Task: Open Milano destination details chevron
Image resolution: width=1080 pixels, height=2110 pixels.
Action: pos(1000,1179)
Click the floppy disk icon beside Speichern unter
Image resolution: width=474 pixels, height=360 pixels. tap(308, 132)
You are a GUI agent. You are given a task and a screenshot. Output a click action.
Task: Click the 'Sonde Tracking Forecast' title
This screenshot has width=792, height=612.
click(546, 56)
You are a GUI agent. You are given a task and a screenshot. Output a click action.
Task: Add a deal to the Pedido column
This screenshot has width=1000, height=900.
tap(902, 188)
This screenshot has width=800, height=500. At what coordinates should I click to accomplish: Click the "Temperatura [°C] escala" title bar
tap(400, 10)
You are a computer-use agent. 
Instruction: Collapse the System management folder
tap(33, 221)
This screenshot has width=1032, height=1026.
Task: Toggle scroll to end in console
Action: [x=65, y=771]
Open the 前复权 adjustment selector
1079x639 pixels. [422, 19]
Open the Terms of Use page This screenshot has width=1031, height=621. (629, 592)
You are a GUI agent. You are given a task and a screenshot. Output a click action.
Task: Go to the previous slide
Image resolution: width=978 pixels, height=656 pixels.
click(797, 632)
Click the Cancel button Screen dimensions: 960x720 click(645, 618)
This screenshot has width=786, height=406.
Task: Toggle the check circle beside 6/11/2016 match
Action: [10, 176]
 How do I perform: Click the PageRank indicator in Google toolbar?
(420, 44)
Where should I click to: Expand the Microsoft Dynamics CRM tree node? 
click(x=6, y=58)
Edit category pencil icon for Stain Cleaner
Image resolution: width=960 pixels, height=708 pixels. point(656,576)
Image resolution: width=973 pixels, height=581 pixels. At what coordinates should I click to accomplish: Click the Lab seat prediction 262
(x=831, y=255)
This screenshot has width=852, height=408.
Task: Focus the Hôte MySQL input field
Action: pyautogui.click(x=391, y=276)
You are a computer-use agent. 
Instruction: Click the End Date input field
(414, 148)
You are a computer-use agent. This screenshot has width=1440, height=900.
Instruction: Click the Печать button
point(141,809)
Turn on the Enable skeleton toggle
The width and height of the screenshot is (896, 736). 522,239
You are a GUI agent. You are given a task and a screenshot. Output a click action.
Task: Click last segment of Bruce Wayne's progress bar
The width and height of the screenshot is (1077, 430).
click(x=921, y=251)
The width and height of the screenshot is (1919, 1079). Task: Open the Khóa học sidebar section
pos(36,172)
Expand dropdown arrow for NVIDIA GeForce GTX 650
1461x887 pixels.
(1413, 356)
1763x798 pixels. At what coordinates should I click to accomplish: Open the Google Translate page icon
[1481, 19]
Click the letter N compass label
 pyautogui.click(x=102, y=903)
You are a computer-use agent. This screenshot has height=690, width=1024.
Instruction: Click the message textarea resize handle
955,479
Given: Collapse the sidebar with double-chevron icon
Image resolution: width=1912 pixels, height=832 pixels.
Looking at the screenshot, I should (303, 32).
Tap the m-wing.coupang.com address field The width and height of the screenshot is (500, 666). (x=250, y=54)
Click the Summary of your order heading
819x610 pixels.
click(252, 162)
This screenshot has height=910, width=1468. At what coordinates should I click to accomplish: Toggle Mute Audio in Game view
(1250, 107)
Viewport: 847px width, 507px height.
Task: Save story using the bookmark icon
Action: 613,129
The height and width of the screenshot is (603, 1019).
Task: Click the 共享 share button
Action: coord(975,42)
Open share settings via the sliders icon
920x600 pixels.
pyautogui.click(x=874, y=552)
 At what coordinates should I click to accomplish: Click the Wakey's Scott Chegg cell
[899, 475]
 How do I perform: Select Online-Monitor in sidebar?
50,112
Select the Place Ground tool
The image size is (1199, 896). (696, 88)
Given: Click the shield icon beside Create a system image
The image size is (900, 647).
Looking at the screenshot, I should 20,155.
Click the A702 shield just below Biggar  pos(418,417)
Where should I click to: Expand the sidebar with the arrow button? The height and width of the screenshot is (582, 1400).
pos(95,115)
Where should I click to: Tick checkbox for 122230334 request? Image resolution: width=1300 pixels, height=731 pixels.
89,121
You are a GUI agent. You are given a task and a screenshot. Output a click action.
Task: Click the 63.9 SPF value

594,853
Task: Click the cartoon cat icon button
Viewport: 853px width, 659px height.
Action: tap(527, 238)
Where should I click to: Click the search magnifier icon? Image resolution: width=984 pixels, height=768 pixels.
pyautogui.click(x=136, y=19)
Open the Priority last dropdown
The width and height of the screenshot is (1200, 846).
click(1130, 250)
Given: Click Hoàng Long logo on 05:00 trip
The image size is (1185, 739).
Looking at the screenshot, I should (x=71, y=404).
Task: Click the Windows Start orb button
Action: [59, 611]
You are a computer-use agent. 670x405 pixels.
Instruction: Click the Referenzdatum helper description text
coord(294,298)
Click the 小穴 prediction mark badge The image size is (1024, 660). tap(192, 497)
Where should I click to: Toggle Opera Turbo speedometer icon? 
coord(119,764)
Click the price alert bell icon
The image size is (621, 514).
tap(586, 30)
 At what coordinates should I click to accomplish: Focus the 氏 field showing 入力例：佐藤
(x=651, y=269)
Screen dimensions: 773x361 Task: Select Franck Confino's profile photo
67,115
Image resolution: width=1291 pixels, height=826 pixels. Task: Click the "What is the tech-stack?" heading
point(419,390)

━━━━━━━━━━━━━━━━━━━━

Reproduce the data in full, exactly.

Task: Open Milano destination details chevron
Image resolution: width=1080 pixels, height=2110 pixels.
Action: pos(1000,1179)
Click the floppy disk icon beside Speichern unter
Image resolution: width=474 pixels, height=360 pixels. tap(308, 132)
You are a GUI agent. You are given a task and a screenshot. Output a click action.
Task: Click the 'Sonde Tracking Forecast' title
This screenshot has width=792, height=612.
click(546, 56)
You are a GUI agent. You are given a task and a screenshot. Output a click action.
Task: Add a deal to the Pedido column
This screenshot has width=1000, height=900.
tap(902, 188)
This screenshot has width=800, height=500. At what coordinates should I click to accomplish: Click the "Temperatura [°C] escala" title bar
tap(400, 10)
You are a computer-use agent. 
Instruction: Collapse the System management folder
tap(33, 221)
This screenshot has width=1032, height=1026.
Task: Toggle scroll to end in console
Action: [x=65, y=771]
Open the 前复权 adjustment selector
1079x639 pixels. [422, 19]
Open the Terms of Use page This screenshot has width=1031, height=621. (629, 592)
You are a GUI agent. You are given a task and a screenshot. Output a click action.
Task: Go to the previous slide
Image resolution: width=978 pixels, height=656 pixels.
click(797, 632)
Click the Cancel button Screen dimensions: 960x720 click(645, 618)
This screenshot has width=786, height=406.
Task: Toggle the check circle beside 6/11/2016 match
Action: [10, 176]
 How do I perform: Click the PageRank indicator in Google toolbar?
(420, 44)
Where should I click to: Expand the Microsoft Dynamics CRM tree node? 
click(x=6, y=58)
Edit category pencil icon for Stain Cleaner
Image resolution: width=960 pixels, height=708 pixels. point(656,576)
Image resolution: width=973 pixels, height=581 pixels. At what coordinates should I click to accomplish: Click the Lab seat prediction 262
(x=831, y=255)
This screenshot has width=852, height=408.
Task: Focus the Hôte MySQL input field
Action: pyautogui.click(x=391, y=276)
You are a computer-use agent. 
Instruction: Click the End Date input field
(414, 148)
You are a computer-use agent. This screenshot has width=1440, height=900.
Instruction: Click the Печать button
point(141,809)
Turn on the Enable skeleton toggle
The width and height of the screenshot is (896, 736). 522,239
You are a GUI agent. You are given a task and a screenshot. Output a click action.
Task: Click last segment of Bruce Wayne's progress bar
The width and height of the screenshot is (1077, 430).
click(x=921, y=251)
The width and height of the screenshot is (1919, 1079). Task: Open the Khóa học sidebar section
pos(36,172)
Expand dropdown arrow for NVIDIA GeForce GTX 650
1461x887 pixels.
(1413, 356)
1763x798 pixels. At what coordinates should I click to accomplish: Open the Google Translate page icon
[1481, 19]
Click the letter N compass label
 pyautogui.click(x=102, y=903)
You are a computer-use agent. This screenshot has height=690, width=1024.
Instruction: Click the message textarea resize handle
955,479
Given: Collapse the sidebar with double-chevron icon
Image resolution: width=1912 pixels, height=832 pixels.
Looking at the screenshot, I should (303, 32).
Tap the m-wing.coupang.com address field The width and height of the screenshot is (500, 666). (x=250, y=54)
Click the Summary of your order heading
819x610 pixels.
click(252, 162)
This screenshot has height=910, width=1468. At what coordinates should I click to accomplish: Toggle Mute Audio in Game view
(1250, 107)
Viewport: 847px width, 507px height.
Task: Save story using the bookmark icon
Action: 613,129
The height and width of the screenshot is (603, 1019).
Task: Click the 共享 share button
Action: coord(975,42)
Open share settings via the sliders icon
920x600 pixels.
pyautogui.click(x=874, y=552)
 At what coordinates should I click to accomplish: Click the Wakey's Scott Chegg cell
[899, 475]
 How do I perform: Select Online-Monitor in sidebar?
50,112
Select the Place Ground tool
The image size is (1199, 896). (696, 88)
Given: Click the shield icon beside Create a system image
The image size is (900, 647).
Looking at the screenshot, I should 20,155.
Click the A702 shield just below Biggar  pos(418,417)
Where should I click to: Expand the sidebar with the arrow button? The height and width of the screenshot is (582, 1400).
pos(95,115)
Where should I click to: Tick checkbox for 122230334 request? Image resolution: width=1300 pixels, height=731 pixels.
89,121
You are a GUI agent. You are given a task and a screenshot. Output a click action.
Task: Click the 63.9 SPF value

594,853
Task: Click the cartoon cat icon button
Viewport: 853px width, 659px height.
Action: tap(527, 238)
Where should I click to: Click the search magnifier icon? Image resolution: width=984 pixels, height=768 pixels.
pyautogui.click(x=136, y=19)
Open the Priority last dropdown
The width and height of the screenshot is (1200, 846).
click(1130, 250)
Given: Click Hoàng Long logo on 05:00 trip
The image size is (1185, 739).
Looking at the screenshot, I should (x=71, y=404).
Task: Click the Windows Start orb button
Action: [59, 611]
You are a computer-use agent. 670x405 pixels.
Instruction: Click the Referenzdatum helper description text
coord(294,298)
Click the 小穴 prediction mark badge The image size is (1024, 660). tap(192, 497)
Where should I click to: Toggle Opera Turbo speedometer icon? 
coord(119,764)
Click the price alert bell icon
The image size is (621, 514).
tap(586, 30)
 At what coordinates should I click to accomplish: Focus the 氏 field showing 入力例：佐藤
(x=651, y=269)
Screen dimensions: 773x361 Task: Select Franck Confino's profile photo
67,115
Image resolution: width=1291 pixels, height=826 pixels. Task: Click the "What is the tech-stack?" heading
point(419,390)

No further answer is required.